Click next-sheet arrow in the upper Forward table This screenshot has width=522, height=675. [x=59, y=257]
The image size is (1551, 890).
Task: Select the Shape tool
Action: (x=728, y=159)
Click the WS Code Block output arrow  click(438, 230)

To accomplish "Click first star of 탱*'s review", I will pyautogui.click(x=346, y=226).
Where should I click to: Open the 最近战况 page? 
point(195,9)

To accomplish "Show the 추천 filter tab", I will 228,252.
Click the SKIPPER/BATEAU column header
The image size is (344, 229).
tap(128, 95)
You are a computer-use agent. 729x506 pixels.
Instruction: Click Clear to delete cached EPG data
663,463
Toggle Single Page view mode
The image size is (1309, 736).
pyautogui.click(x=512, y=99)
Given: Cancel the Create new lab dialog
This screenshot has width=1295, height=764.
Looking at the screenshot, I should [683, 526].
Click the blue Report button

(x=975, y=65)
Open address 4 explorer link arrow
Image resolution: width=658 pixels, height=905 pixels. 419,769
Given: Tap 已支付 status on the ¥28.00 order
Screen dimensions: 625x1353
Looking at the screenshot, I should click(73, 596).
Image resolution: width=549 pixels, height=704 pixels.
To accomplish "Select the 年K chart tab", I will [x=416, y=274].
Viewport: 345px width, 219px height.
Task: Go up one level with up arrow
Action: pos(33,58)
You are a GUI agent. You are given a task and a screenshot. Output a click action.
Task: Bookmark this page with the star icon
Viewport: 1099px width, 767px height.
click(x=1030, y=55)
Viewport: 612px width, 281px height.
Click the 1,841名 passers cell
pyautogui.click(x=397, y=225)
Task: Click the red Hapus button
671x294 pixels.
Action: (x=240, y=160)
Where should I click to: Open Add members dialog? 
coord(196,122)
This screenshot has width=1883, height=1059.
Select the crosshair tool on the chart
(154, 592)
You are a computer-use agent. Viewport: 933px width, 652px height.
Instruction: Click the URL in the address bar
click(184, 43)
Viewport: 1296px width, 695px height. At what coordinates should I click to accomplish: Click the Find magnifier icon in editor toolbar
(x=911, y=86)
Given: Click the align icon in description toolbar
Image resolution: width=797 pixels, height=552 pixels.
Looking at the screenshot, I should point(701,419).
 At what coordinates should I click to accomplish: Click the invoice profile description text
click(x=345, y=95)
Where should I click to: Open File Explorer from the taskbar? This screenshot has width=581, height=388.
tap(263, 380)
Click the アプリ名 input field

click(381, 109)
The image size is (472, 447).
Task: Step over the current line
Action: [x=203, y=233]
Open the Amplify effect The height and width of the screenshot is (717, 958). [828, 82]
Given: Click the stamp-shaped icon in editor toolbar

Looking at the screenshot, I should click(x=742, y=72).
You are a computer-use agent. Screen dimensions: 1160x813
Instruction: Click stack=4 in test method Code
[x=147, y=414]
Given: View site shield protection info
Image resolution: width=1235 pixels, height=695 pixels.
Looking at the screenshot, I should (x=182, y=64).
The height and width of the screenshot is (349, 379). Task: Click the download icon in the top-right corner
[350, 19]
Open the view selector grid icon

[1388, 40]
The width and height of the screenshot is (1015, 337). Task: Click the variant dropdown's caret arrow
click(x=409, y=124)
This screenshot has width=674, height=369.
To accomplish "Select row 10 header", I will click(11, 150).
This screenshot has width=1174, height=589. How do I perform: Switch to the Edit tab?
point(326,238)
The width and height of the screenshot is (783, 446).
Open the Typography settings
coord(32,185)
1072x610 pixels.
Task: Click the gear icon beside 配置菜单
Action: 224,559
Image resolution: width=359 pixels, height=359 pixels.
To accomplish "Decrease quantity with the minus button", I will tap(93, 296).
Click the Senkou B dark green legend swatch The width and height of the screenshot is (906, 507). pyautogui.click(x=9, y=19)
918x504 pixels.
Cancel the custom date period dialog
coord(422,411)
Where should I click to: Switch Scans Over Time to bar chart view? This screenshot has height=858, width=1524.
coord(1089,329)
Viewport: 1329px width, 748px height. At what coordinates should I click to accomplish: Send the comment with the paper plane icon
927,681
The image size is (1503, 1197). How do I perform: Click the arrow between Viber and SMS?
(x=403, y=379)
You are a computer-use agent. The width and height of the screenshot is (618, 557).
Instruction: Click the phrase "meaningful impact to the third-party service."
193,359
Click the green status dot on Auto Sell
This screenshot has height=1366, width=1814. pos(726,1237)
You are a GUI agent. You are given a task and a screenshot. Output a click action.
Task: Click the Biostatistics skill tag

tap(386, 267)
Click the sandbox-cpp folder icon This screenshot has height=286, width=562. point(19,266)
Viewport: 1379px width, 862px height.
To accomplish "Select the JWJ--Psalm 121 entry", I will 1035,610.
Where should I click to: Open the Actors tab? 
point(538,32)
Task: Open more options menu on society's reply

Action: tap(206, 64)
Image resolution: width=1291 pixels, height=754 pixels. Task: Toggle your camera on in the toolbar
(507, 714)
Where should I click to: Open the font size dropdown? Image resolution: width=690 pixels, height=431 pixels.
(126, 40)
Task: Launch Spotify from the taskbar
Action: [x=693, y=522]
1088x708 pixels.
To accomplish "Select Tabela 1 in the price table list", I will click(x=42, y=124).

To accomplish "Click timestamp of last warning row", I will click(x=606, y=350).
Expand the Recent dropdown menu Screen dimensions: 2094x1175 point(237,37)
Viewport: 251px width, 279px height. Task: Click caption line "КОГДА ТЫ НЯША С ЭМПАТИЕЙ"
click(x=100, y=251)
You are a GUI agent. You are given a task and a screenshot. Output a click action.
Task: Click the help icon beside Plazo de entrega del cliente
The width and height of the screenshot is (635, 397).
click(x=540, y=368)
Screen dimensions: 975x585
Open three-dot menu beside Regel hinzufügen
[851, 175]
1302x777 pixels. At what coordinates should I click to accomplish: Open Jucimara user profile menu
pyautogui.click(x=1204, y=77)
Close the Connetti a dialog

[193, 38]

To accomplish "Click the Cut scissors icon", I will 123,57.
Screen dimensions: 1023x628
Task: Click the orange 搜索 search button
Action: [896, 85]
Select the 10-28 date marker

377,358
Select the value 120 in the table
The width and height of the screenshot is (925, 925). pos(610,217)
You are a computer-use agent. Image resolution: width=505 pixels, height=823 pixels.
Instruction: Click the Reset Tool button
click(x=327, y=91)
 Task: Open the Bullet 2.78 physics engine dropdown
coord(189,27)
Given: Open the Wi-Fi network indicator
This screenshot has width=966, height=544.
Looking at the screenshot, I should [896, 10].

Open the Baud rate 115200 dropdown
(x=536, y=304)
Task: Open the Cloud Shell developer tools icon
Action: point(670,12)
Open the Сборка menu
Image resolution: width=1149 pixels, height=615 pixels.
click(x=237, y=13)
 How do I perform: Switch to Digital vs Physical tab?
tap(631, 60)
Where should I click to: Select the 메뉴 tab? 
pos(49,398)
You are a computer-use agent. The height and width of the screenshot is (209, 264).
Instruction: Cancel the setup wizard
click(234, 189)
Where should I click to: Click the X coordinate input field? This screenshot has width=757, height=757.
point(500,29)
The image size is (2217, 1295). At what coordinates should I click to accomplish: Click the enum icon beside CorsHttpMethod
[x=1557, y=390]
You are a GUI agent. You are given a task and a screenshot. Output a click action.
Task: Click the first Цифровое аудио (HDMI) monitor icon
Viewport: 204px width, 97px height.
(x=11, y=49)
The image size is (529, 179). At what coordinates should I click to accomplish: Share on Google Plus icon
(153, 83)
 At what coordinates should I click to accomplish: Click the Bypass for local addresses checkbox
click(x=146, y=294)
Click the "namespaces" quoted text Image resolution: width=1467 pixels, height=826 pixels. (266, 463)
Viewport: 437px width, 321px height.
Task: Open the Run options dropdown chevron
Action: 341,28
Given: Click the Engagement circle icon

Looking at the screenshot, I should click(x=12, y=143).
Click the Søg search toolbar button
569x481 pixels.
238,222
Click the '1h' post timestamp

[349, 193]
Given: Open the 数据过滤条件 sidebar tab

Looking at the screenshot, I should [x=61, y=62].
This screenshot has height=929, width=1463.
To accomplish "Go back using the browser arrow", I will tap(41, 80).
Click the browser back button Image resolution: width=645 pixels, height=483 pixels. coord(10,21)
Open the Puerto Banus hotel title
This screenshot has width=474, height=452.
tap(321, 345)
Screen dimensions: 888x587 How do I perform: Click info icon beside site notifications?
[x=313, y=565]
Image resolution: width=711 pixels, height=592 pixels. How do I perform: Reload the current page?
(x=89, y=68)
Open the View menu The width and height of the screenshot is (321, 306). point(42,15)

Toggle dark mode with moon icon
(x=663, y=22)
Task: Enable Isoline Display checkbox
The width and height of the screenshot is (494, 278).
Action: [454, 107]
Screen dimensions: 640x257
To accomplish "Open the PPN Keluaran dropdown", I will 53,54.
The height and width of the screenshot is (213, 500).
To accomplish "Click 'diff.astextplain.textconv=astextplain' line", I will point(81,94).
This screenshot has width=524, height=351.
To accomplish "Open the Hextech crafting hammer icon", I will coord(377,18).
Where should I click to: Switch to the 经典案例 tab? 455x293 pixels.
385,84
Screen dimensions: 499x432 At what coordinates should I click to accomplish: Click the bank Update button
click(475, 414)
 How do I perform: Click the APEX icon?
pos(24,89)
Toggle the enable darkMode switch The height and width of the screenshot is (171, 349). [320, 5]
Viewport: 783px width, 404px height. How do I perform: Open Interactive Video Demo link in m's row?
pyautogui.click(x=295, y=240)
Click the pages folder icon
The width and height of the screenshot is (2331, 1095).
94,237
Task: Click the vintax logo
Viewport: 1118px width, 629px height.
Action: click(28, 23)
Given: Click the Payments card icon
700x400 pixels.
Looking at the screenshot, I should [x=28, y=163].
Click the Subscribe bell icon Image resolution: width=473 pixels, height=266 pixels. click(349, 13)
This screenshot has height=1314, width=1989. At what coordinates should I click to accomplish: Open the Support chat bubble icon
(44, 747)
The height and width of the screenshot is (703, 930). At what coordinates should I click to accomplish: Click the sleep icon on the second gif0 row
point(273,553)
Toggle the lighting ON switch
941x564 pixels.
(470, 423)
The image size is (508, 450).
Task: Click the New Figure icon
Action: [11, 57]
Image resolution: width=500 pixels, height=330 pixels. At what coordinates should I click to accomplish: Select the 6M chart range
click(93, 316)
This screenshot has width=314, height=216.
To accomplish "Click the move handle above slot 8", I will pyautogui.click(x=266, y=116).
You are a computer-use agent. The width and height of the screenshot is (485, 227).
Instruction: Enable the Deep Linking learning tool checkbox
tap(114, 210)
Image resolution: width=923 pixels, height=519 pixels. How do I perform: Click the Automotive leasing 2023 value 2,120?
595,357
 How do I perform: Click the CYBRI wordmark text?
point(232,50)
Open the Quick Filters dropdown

▸ **Objective**
Copy the material from its first line through the line containing "(x=975, y=65)", swapping "Cancel" for "Dismiss" and keeping everything else the same.

▸ **Result of this exercise**
Click next-sheet arrow in the upper Forward table This screenshot has width=522, height=675. [x=59, y=257]
The image size is (1551, 890).
Task: Select the Shape tool
Action: (x=728, y=159)
Click the WS Code Block output arrow  click(438, 230)

To accomplish "Click first star of 탱*'s review", I will pyautogui.click(x=346, y=226).
Where should I click to: Open the 最近战况 page? 
point(195,9)

To accomplish "Show the 추천 filter tab", I will 228,252.
Click the SKIPPER/BATEAU column header
The image size is (344, 229).
tap(128, 95)
You are a computer-use agent. 729x506 pixels.
Instruction: Click Clear to delete cached EPG data
663,463
Toggle Single Page view mode
The image size is (1309, 736).
pyautogui.click(x=512, y=99)
Given: Dismiss the Create new lab dialog
This screenshot has width=1295, height=764.
Looking at the screenshot, I should [683, 526].
Click the blue Report button

(x=975, y=65)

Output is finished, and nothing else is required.